▶ _TEXT PROVIDED_
+-------+
I can’t wait for my voice to get even lower

Björk

This is how she stepped from the enchanting high sounds of the previous album Utopia (2017), moving on to a deep earthiness. ‘Low’ was created by the use of bass clarinets. Six, no less. She had to plan and adjust for a long time to make sure the bass tones wouldn’t get in each other’s way.

“That’s why it was good that we had the time. We rehearsed and recorded in my cabin in the mountains. There we all slept, cooked, got stuck with the car in the snow and through trial and error we found the way to use six basses at once. That is the advantage of Iceland. In studios in European cities you have to come in with a ready-made score and you have one hour to record.”

Her voice is also lower these days. “After fifty years of singing my voice has changed, I have lost a bit in height, but I can get more bass notes. Awesome, can’t wait for it to get even lower. About like this!” She bursts into hoarse singing, like a female Tom Waits.

First dance, then talk

In the new songs, her vocals wander between the sounds of drum, clarinet and electronics, which seem to slide like large blocks and sometimes clash with the dance rhythms of Gabber Modus Operandi, an Indonesian electronic duo known for their radical version of Dutch ‘gabber’.

In her home in Reykjavik, she has hosted parties with friends in recent years, says Björk. “We ate together in a restaurant and then went home to listen to music on my large speakers. First quiet, then dance music, and finally we put on Gabber Modus Operandi, jumping up and down like in a catharsis, for about fifteen minutes.

“At eleven o’clock everyone left except the one who had a problem, with love or something. We put on some sad music and talked for a while. I thought that was a great order. Before Covid, you talked first and danced at three in the morning. But then I’m too tired, I’d rather turn it around, dance first, then talk.”

That’s what the new album is about, she says, about your home as a dance floor, as a psychiatrist, as a space for the love of music. on fossora There are also songs about Björk’s mother Hildur Rúna, the environmental activist who once went on a hunger strike to stop the construction of a dam in Iceland. Rúna passed away in 2018. In ‘Sorrowful Soil’ her daughter lovingly names her life force, in ‘Ancestress’ she sings about the still present influence: “You see with your own eyes, but hear with your mother’s”.

Björk recommends listening to this album on the largest possible speakers, and not on headphones. “Sit in your easy chair in front of the box, turn up the volume and let yourself be surrounded by a sea of ​​​​sound.”
+-------+
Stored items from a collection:
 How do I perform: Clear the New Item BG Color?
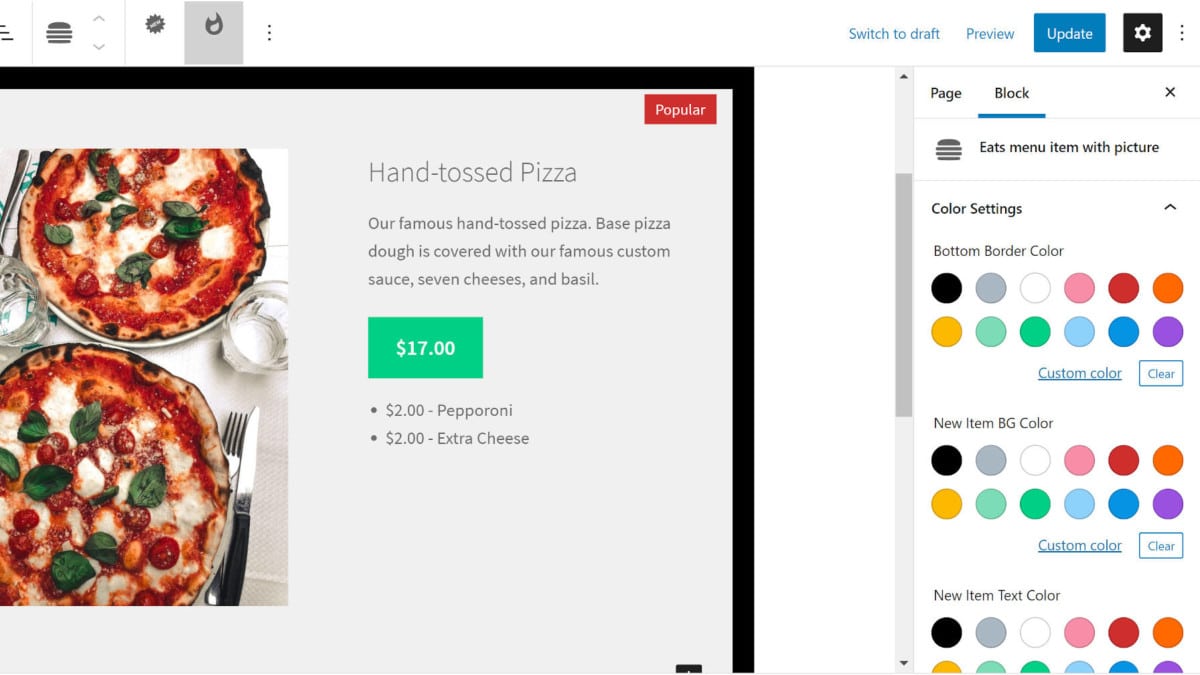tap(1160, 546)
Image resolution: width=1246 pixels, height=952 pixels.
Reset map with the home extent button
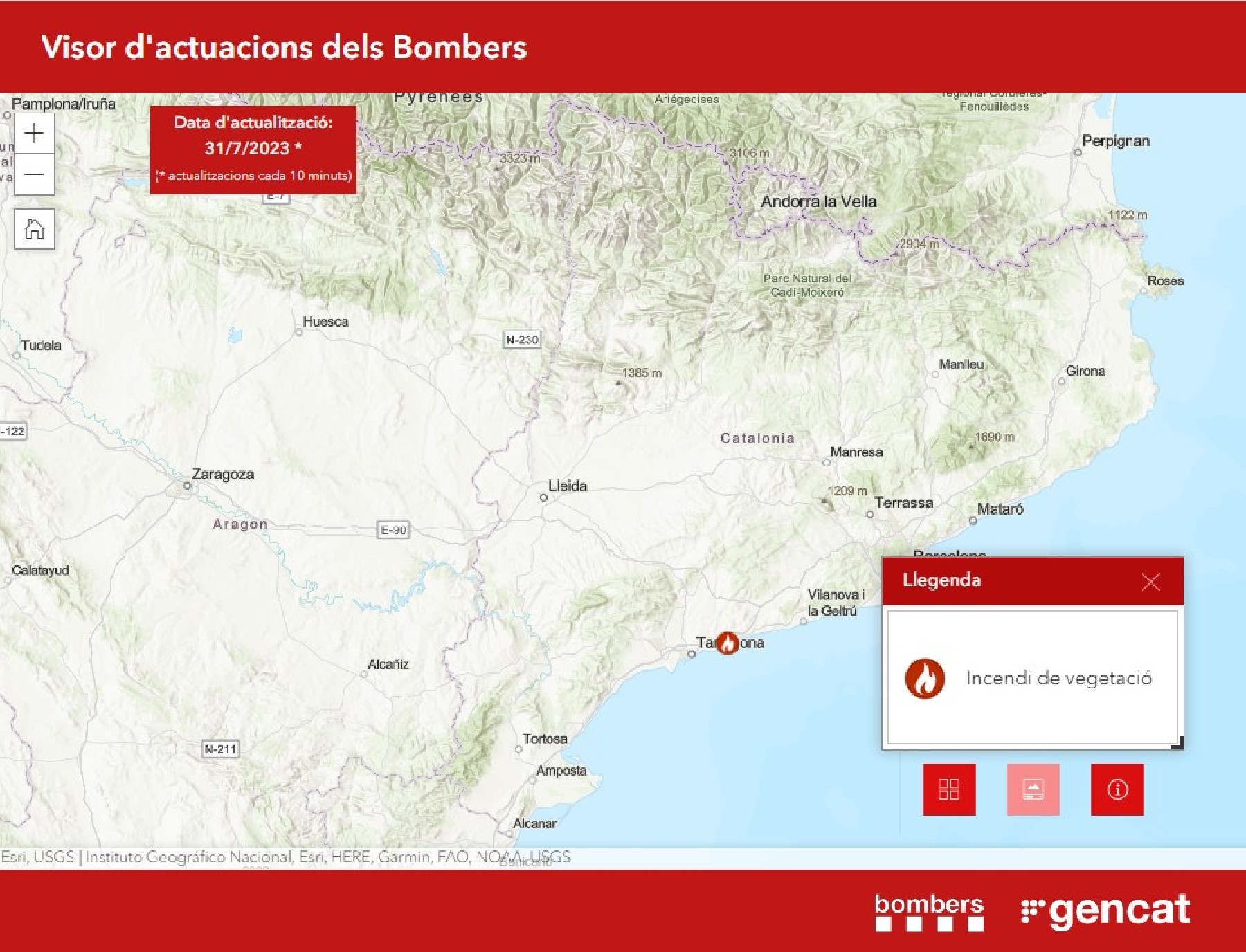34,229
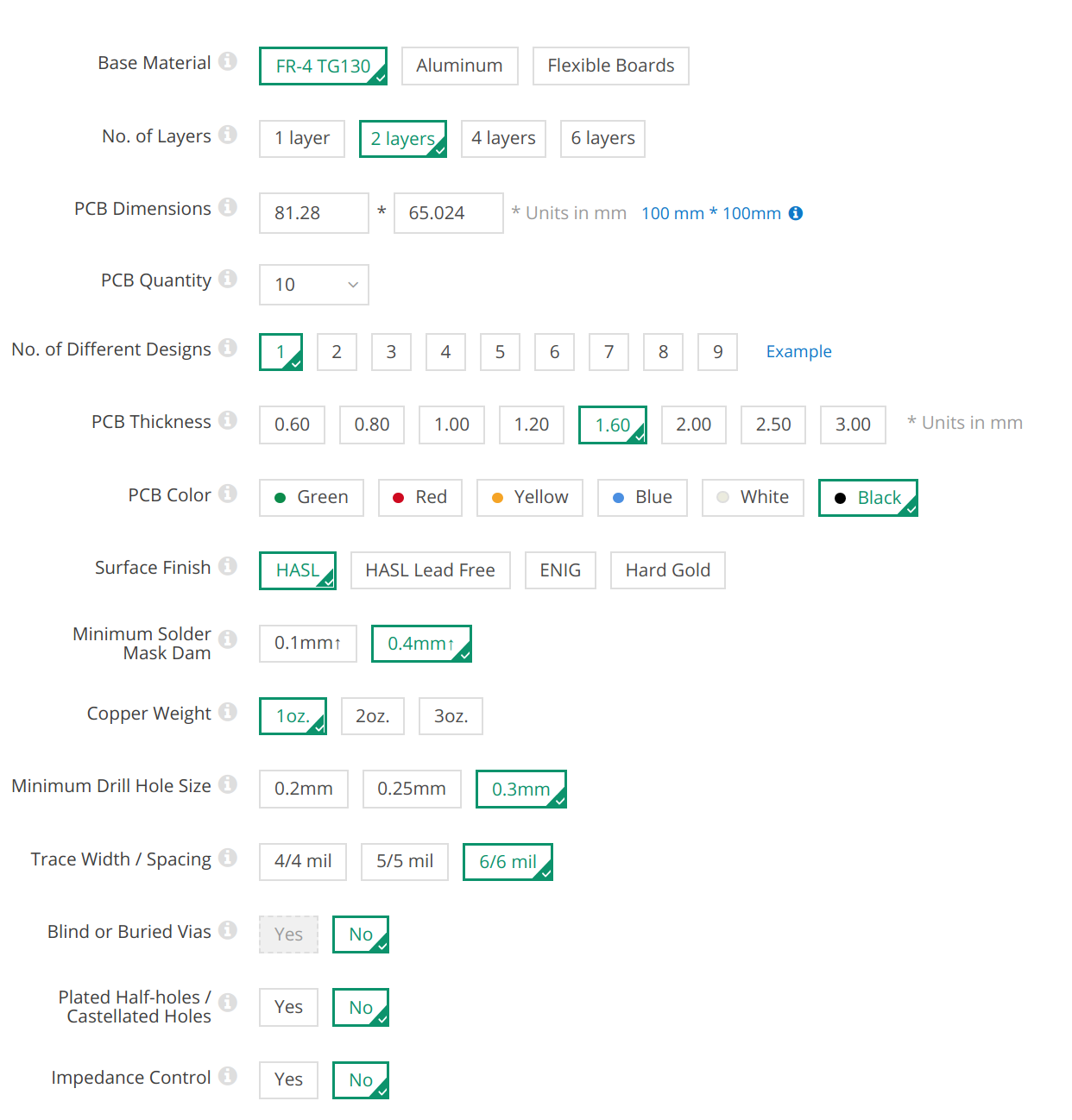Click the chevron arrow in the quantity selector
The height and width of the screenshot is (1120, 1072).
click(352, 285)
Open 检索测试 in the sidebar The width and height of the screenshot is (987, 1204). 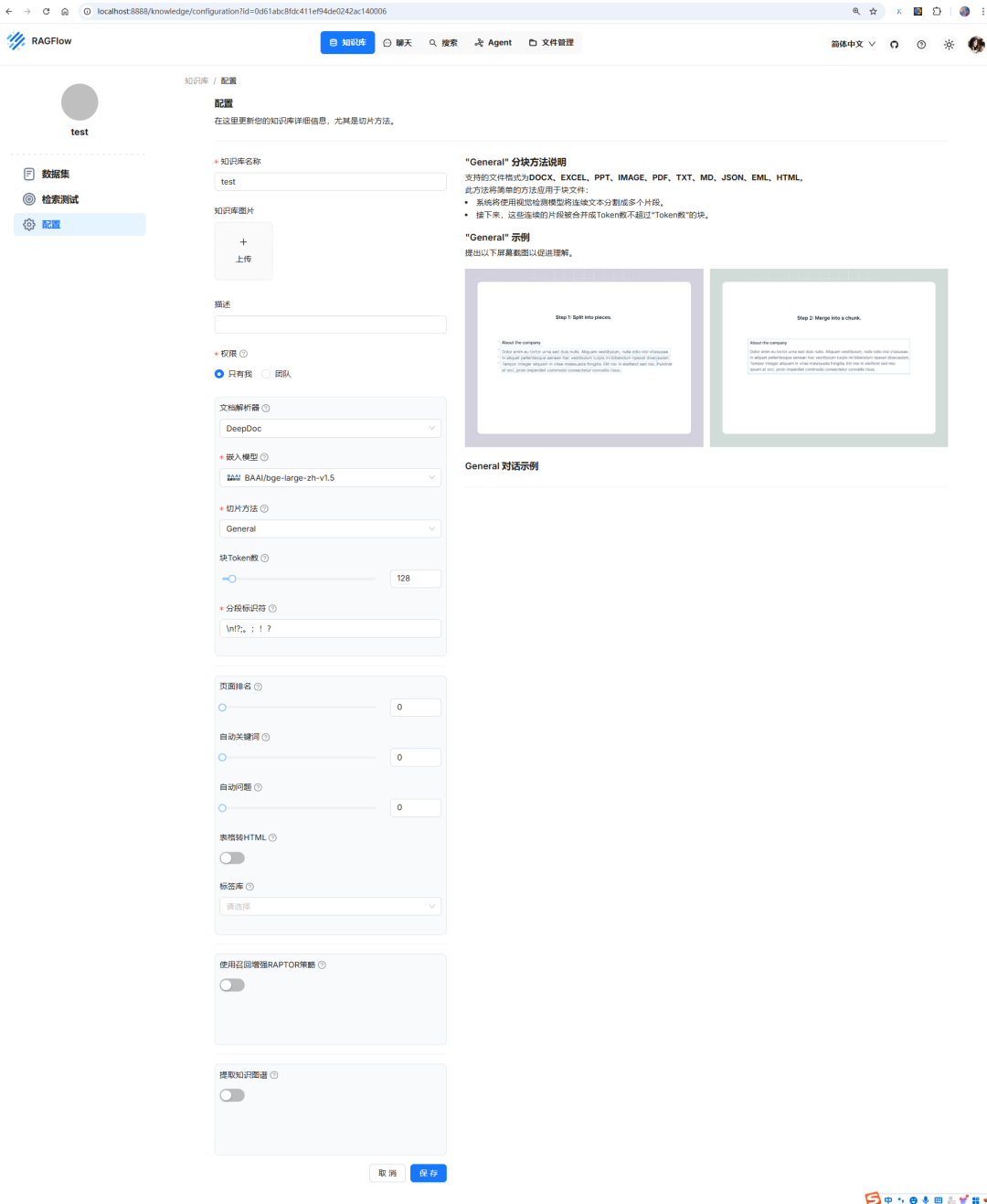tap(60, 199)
+-------+
▶ _REQUIRED TASKS_
**A.** List every individual person named by name in the Björk interview.
**B.** Go on with the Björk interview, starting after its final quoted sentence.

▶ _ANSWERS FOR THE EXERCISE_
**A.**
Björk
Tom Waits
Hildur Rúna

**B.**
That’s especially true for “Victimhood,” she says. The idea for this song came from the podcast about Jung. As a result, Björk delved into his ideas about psychological archetypes, especially those of the ‘victim’. “There are about fifty types of victims, according to Jung. People who are captivated by conspiracy theories is one, they think they are being chased. I wanted to be honest about it, when do I feel like a victim?”

First she was honest in her diary, then in the lyrics. “My victimhood arises in my work, when people come together, or in my family and group of friends. Sometimes there is no harmony between people. Then I do my best to bring back the harmony. I sacrifice my own wishes and interests for the benefit of the group, resulting in self-pity.”

The moaning clarinets here express self-pity (“I hate that emotion. In myself and in others”). Björk arranged them in twisting loops to evoke the sensation of quicksand. “You sink, sink, sink, and don’t get out because you think you’re so pathetic.” That she wants to deal with this feeling is apparent from the words: “Out of victimhood, here I go now.”

After walking in Icelandic nature in sweatpants, it is now time for major productions and performances, in venues from Paris to Chile. At the moment, Björk is preparing for the release of her album, making videos and devising sets for the tour that will start soon. She still loves the extravagant style. In the enchanting ‘underwater’ clip accompanying the new single ‘Atopos’ she dances on a homemade coral reef, dressed as a soft green anemone.

But today she doesn’t have to think about anything. „I am looking forward to this afternoon, when I go to my house for a few days, outside with my family. It’s ten degrees. We call that warm here.”